SET EXERCISE — Return every one of the lines below, copying each one without any change.
>> Start SUPPLIED DATA
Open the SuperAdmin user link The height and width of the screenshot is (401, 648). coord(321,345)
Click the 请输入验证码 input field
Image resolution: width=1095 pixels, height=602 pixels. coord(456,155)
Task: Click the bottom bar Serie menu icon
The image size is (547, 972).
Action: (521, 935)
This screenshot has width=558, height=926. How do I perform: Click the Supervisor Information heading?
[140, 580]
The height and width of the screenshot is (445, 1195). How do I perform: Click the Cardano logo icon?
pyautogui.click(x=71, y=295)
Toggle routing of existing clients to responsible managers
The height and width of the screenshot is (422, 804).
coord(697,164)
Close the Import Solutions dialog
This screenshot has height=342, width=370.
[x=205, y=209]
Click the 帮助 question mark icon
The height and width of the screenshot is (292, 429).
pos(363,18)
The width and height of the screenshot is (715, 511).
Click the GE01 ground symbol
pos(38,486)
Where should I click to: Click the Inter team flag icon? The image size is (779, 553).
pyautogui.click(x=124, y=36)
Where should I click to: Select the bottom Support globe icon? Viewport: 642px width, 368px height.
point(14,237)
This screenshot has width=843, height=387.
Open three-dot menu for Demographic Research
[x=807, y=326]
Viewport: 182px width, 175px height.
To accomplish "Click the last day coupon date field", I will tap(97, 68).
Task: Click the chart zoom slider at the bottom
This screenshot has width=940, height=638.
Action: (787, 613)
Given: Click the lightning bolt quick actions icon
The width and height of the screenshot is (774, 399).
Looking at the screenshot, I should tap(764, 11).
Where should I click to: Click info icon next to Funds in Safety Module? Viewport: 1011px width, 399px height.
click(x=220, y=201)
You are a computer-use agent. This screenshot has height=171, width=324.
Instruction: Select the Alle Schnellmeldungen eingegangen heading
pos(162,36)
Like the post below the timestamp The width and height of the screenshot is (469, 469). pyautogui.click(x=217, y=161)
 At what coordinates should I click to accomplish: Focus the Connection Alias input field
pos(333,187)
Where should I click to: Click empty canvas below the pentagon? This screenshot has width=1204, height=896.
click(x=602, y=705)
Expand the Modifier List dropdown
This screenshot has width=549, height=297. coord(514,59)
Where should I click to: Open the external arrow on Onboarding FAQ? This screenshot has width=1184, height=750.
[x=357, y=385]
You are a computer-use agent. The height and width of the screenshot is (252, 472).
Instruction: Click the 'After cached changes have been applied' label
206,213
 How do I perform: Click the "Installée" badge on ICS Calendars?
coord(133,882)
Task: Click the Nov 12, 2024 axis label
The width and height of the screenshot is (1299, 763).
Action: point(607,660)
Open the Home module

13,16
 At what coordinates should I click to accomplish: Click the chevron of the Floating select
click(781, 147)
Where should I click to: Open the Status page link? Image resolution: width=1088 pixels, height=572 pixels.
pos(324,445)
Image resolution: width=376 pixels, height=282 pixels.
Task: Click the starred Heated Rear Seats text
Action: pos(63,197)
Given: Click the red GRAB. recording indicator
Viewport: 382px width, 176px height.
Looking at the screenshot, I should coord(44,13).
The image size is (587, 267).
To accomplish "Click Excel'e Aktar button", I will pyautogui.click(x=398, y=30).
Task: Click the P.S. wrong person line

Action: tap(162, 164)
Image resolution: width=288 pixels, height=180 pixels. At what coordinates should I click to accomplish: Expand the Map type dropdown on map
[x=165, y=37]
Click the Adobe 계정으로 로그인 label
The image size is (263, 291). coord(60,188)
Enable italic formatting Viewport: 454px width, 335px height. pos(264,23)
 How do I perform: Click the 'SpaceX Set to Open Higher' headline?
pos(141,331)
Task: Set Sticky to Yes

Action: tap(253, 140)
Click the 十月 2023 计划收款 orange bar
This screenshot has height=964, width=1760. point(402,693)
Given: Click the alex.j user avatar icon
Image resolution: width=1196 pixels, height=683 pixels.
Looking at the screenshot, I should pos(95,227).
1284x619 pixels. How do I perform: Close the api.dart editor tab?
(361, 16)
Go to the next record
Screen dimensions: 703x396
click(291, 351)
>> End SUPPLIED DATA
CORRECT RESPONSE —
Open the SuperAdmin user link The height and width of the screenshot is (401, 648). coord(321,345)
Click the 请输入验证码 input field
Image resolution: width=1095 pixels, height=602 pixels. coord(456,155)
Task: Click the bottom bar Serie menu icon
The image size is (547, 972).
Action: (521, 935)
This screenshot has width=558, height=926. How do I perform: Click the Supervisor Information heading?
[140, 580]
The height and width of the screenshot is (445, 1195). How do I perform: Click the Cardano logo icon?
pyautogui.click(x=71, y=295)
Toggle routing of existing clients to responsible managers
The height and width of the screenshot is (422, 804).
coord(697,164)
Close the Import Solutions dialog
This screenshot has height=342, width=370.
[x=205, y=209]
Click the 帮助 question mark icon
The height and width of the screenshot is (292, 429).
pos(363,18)
The width and height of the screenshot is (715, 511).
Click the GE01 ground symbol
pos(38,486)
Where should I click to: Click the Inter team flag icon? The image size is (779, 553).
pyautogui.click(x=124, y=36)
Where should I click to: Select the bottom Support globe icon? Viewport: 642px width, 368px height.
point(14,237)
This screenshot has width=843, height=387.
Open three-dot menu for Demographic Research
[x=807, y=326]
Viewport: 182px width, 175px height.
To accomplish "Click the last day coupon date field", I will tap(97, 68).
Task: Click the chart zoom slider at the bottom
This screenshot has width=940, height=638.
Action: (787, 613)
Given: Click the lightning bolt quick actions icon
The width and height of the screenshot is (774, 399).
Looking at the screenshot, I should tap(764, 11).
Where should I click to: Click info icon next to Funds in Safety Module? Viewport: 1011px width, 399px height.
click(x=220, y=201)
You are a computer-use agent. This screenshot has height=171, width=324.
Instruction: Select the Alle Schnellmeldungen eingegangen heading
pos(162,36)
Like the post below the timestamp The width and height of the screenshot is (469, 469). pyautogui.click(x=217, y=161)
 At what coordinates should I click to accomplish: Focus the Connection Alias input field
pos(333,187)
Where should I click to: Click empty canvas below the pentagon? This screenshot has width=1204, height=896.
click(x=602, y=705)
Expand the Modifier List dropdown
This screenshot has width=549, height=297. coord(514,59)
Where should I click to: Open the external arrow on Onboarding FAQ? This screenshot has width=1184, height=750.
[x=357, y=385]
You are a computer-use agent. The height and width of the screenshot is (252, 472).
Instruction: Click the 'After cached changes have been applied' label
206,213
 How do I perform: Click the "Installée" badge on ICS Calendars?
coord(133,882)
Task: Click the Nov 12, 2024 axis label
The width and height of the screenshot is (1299, 763).
Action: point(607,660)
Open the Home module

13,16
 At what coordinates should I click to accomplish: Click the chevron of the Floating select
click(781, 147)
Where should I click to: Open the Status page link? Image resolution: width=1088 pixels, height=572 pixels.
pos(324,445)
Image resolution: width=376 pixels, height=282 pixels.
Task: Click the starred Heated Rear Seats text
Action: pos(63,197)
Given: Click the red GRAB. recording indicator
Viewport: 382px width, 176px height.
Looking at the screenshot, I should coord(44,13).
The image size is (587, 267).
To accomplish "Click Excel'e Aktar button", I will pyautogui.click(x=398, y=30).
Task: Click the P.S. wrong person line

Action: tap(162, 164)
Image resolution: width=288 pixels, height=180 pixels. At what coordinates should I click to accomplish: Expand the Map type dropdown on map
[x=165, y=37]
Click the Adobe 계정으로 로그인 label
The image size is (263, 291). coord(60,188)
Enable italic formatting Viewport: 454px width, 335px height. pos(264,23)
 How do I perform: Click the 'SpaceX Set to Open Higher' headline?
pos(141,331)
Task: Set Sticky to Yes

Action: tap(253, 140)
Click the 十月 2023 计划收款 orange bar
This screenshot has height=964, width=1760. point(402,693)
Given: Click the alex.j user avatar icon
Image resolution: width=1196 pixels, height=683 pixels.
Looking at the screenshot, I should pos(95,227).
1284x619 pixels. How do I perform: Close the api.dart editor tab?
(361, 16)
Go to the next record
Screen dimensions: 703x396
click(291, 351)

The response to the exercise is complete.